DIRECTIONS FOR THIS TASK:
Go through the records and report each line in which the word "legend" occurs.

DATASET EXTRACT:
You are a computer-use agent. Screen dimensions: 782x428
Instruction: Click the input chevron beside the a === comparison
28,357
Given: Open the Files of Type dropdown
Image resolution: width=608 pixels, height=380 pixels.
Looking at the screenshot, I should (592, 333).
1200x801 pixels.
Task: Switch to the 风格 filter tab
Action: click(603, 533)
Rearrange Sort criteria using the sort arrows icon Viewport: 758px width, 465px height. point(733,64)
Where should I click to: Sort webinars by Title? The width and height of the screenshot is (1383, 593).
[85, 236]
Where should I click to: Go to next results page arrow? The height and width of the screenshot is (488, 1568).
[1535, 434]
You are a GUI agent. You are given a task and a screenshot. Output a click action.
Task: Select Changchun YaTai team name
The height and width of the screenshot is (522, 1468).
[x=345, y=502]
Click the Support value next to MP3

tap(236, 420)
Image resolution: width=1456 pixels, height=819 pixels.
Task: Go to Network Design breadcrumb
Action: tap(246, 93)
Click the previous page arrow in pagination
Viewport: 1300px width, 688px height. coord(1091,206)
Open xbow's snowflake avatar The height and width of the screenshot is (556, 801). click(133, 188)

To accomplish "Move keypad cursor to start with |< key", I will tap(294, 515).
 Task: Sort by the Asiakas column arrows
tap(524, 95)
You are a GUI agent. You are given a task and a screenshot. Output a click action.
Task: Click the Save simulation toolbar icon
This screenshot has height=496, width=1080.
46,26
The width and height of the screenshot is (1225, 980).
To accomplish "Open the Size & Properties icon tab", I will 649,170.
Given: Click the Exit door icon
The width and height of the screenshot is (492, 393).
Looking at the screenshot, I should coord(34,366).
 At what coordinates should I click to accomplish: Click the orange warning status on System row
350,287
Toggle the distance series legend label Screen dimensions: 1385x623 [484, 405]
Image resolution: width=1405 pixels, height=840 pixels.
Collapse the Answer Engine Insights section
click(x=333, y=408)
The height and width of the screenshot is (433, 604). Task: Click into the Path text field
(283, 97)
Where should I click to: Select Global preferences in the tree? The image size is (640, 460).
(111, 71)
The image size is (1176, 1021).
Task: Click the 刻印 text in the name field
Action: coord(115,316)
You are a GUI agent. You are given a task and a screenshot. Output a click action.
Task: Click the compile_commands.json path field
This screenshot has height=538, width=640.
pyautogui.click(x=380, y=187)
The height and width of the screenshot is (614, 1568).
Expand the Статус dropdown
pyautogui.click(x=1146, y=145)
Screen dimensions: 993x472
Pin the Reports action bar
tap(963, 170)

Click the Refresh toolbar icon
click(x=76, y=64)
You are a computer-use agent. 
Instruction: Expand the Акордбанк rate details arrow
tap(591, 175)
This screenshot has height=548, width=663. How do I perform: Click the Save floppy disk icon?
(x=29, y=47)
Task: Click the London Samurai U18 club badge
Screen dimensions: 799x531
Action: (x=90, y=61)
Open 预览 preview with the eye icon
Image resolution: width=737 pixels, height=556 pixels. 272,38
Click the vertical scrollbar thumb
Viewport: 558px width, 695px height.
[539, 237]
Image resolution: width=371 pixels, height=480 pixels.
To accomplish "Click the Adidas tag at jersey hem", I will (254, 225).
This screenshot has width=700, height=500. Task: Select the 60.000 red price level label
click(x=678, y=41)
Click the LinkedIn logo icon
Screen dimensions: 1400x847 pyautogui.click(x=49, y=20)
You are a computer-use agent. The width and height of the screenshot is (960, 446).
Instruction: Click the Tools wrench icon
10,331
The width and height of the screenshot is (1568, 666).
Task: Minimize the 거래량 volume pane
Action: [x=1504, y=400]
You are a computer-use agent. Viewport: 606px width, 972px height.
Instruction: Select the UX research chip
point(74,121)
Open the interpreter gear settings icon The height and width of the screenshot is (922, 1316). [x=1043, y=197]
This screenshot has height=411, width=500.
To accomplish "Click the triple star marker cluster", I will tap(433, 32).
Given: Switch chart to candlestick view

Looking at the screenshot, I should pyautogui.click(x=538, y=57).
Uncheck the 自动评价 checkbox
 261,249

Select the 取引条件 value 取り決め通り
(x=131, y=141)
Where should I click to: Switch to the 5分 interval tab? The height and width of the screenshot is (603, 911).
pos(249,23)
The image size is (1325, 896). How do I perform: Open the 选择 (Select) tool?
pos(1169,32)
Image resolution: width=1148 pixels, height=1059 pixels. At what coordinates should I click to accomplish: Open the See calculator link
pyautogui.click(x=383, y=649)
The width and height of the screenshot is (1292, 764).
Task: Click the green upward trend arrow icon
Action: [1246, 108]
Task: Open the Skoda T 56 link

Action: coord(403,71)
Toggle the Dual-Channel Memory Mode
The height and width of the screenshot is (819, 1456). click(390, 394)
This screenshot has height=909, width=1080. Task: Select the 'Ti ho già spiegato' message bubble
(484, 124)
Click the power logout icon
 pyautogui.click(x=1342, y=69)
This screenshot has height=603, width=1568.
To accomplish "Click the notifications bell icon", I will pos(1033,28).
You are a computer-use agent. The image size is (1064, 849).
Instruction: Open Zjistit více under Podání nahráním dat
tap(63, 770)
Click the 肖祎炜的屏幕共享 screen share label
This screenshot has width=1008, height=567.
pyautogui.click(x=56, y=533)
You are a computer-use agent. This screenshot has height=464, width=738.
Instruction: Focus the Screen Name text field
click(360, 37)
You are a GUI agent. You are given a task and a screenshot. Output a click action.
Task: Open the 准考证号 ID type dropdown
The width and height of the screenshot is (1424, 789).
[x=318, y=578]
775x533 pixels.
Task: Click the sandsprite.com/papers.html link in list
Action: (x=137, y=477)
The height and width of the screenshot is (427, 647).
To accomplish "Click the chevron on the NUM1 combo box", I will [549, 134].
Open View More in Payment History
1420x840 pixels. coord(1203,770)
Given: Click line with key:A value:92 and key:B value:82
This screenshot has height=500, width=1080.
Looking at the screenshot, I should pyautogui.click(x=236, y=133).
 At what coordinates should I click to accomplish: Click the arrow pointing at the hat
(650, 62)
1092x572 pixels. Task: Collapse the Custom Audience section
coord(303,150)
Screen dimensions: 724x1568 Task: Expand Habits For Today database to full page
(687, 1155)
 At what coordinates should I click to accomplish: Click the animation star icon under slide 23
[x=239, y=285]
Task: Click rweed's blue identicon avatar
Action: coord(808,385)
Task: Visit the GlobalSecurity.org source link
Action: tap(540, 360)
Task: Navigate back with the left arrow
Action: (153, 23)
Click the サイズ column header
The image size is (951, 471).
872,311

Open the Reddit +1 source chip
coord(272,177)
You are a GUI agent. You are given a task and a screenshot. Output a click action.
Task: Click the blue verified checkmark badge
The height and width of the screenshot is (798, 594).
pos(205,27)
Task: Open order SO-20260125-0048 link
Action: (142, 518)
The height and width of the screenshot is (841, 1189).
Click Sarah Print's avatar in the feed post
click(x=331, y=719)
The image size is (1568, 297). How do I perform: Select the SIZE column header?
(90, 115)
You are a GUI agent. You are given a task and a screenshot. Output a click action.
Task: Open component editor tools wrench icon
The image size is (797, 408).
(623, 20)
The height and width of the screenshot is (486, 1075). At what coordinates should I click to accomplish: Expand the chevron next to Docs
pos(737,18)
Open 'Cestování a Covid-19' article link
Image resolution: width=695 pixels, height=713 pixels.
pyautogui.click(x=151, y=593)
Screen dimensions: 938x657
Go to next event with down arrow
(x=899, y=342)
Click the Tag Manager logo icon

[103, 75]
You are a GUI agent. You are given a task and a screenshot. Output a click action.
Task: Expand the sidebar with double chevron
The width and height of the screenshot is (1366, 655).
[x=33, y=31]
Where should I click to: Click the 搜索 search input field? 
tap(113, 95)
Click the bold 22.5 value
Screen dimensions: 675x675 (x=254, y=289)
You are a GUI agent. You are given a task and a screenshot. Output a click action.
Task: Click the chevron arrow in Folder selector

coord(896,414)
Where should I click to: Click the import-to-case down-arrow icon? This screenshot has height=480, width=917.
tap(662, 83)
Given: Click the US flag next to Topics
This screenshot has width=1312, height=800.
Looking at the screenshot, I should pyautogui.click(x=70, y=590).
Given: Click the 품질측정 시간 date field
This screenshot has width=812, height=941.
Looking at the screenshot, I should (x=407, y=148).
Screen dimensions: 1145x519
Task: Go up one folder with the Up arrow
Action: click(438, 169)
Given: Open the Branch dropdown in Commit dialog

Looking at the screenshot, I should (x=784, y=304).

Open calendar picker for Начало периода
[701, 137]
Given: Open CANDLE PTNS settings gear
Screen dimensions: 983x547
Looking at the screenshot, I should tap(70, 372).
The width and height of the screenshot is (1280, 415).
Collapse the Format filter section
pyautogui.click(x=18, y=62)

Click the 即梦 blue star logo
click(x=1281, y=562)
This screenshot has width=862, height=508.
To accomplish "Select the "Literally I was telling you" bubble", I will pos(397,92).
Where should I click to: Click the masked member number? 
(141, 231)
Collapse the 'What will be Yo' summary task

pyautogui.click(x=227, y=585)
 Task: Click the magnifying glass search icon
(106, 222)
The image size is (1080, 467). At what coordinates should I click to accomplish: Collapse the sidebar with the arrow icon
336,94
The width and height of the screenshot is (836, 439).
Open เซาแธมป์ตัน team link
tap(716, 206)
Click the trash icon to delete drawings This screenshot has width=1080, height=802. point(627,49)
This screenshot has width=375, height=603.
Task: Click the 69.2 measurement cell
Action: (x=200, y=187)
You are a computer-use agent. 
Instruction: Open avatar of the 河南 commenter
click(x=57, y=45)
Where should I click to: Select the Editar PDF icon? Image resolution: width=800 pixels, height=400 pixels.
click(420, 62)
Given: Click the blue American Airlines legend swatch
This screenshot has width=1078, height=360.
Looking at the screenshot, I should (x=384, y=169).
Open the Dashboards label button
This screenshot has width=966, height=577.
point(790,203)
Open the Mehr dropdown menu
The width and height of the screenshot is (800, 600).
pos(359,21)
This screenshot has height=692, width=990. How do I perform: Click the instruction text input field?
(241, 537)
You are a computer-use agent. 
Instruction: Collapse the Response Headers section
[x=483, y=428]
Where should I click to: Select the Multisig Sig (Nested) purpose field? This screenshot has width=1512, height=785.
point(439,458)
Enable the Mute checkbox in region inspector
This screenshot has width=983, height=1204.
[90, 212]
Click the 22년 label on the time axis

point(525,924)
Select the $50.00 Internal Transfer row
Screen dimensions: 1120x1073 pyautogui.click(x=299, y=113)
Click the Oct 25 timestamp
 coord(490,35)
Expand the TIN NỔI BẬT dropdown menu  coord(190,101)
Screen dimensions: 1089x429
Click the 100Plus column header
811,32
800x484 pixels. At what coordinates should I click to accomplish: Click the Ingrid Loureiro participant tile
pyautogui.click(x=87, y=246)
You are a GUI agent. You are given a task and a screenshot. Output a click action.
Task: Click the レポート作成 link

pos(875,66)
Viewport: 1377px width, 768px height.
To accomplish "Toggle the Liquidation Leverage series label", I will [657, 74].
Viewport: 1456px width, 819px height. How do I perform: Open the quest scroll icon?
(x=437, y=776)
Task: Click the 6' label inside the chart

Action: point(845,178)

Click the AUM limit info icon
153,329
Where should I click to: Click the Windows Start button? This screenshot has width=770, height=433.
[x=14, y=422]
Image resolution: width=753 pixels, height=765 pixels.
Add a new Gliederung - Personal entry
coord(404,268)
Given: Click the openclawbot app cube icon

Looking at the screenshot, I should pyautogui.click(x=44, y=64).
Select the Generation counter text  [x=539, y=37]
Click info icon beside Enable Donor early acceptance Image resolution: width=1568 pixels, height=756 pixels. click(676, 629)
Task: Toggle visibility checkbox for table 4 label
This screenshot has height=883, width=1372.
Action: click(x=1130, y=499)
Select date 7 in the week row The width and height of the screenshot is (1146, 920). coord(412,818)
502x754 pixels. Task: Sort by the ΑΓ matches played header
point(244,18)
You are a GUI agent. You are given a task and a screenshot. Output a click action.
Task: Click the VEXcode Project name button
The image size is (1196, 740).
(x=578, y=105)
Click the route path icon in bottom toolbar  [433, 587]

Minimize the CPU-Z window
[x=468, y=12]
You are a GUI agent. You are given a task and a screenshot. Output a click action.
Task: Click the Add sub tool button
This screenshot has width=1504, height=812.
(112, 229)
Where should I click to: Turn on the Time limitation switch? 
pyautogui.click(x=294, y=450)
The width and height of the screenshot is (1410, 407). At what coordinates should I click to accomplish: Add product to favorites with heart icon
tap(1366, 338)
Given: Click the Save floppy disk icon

FINISHED EXERCISE:
Toggle the distance series legend label Screen dimensions: 1385x623 [484, 405]
Given: Click the blue American Airlines legend swatch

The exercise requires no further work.